Figure 4.

BSK1-GFP Localizes to the Plasma Membrane, and Disruption of the Predicted Myristoylation Site Compromises BSK1 Function.

(A) BSK1-GFP was transformed into Arabidopsis protoplasts, and the GFP signal was detected by confocal microscopy. BSK1-GFP localizes to cell periphery, and disruption of the myristoylation site of BSK1 (G2A) compromised BSK1 cell periphery localization. EV, empty vector.
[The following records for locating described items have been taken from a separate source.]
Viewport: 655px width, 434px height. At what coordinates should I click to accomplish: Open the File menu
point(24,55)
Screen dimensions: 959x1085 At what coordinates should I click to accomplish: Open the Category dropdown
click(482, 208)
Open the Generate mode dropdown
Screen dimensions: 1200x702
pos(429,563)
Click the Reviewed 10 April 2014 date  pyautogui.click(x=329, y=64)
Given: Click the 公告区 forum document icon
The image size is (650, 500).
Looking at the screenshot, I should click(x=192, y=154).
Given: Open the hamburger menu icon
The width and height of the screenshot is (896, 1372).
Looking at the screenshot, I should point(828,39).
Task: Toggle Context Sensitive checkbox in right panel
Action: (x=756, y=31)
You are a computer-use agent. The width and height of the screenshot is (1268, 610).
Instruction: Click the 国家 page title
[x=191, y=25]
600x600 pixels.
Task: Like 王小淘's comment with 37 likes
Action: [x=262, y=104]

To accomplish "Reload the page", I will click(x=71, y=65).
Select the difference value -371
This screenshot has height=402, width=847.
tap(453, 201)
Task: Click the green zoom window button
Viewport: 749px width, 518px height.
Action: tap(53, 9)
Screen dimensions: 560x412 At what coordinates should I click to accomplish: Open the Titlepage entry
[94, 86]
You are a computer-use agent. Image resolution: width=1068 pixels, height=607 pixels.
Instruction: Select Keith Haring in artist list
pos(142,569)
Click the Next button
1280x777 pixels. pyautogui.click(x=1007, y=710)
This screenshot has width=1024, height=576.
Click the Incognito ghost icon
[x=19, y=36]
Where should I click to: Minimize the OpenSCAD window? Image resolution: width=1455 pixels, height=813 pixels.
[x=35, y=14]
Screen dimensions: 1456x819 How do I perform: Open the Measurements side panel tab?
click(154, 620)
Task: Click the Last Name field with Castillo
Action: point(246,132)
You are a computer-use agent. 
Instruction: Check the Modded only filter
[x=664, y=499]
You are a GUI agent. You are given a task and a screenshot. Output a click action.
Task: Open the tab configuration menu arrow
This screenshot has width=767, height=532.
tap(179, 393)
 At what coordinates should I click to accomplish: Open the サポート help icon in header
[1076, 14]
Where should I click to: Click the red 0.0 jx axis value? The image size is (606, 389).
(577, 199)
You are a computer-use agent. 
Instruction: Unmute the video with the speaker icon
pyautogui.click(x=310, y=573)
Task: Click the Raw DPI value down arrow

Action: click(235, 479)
(B) Subcellular fractionation and immunoblot assays. Total protein was extracted from 4-week-old plants. Total (T), soluble (S), and membrane (M) fractions of protein from BSK1-HA or BSK1 G2A-HA transgenic plants were loaded on SDS-PAGE gels and subjected to immunoblotting with anti-HA antibody. GAPDH and H⁺-ATPase were used as soluble marker or plasma membrane marker, respectively. Molecular masses of protein markers are shown on the right. Ponceau S staining of ribulose-1,5-bis-phosphate carboxylase/oxygenase is shown as a loading control. The experiments were repeated three times with similar results. WT, the wild type.

(C) to (E) The BSK1 G2A-HA clone was unable to restore edr2 bsk1-1 to the edr2 phenotype. Four-week-old plants were infected with G. cichoracearum.

(C) Representative leaves were removed and photographed at 8 DAI. Leaves of two independent transgenic lines for each construct are shown. More than 10 independent transgenic lines expressing the fusion proteins of the correct sizes were examined for each construct. All the transgenic lines examined showed consistent phenotypes.

(D) The infected leaves at 8 DAI were stained with trypan blue. Bar = 100 μm.

(E) The number of conidiophores per colony was counted at 5 DAI. Bars represent mean and sd (n > 30). Lowercase letters represent statistically significant differences (P < 0.01, one-way ANOVA). The experiments were repeated three times with similar results.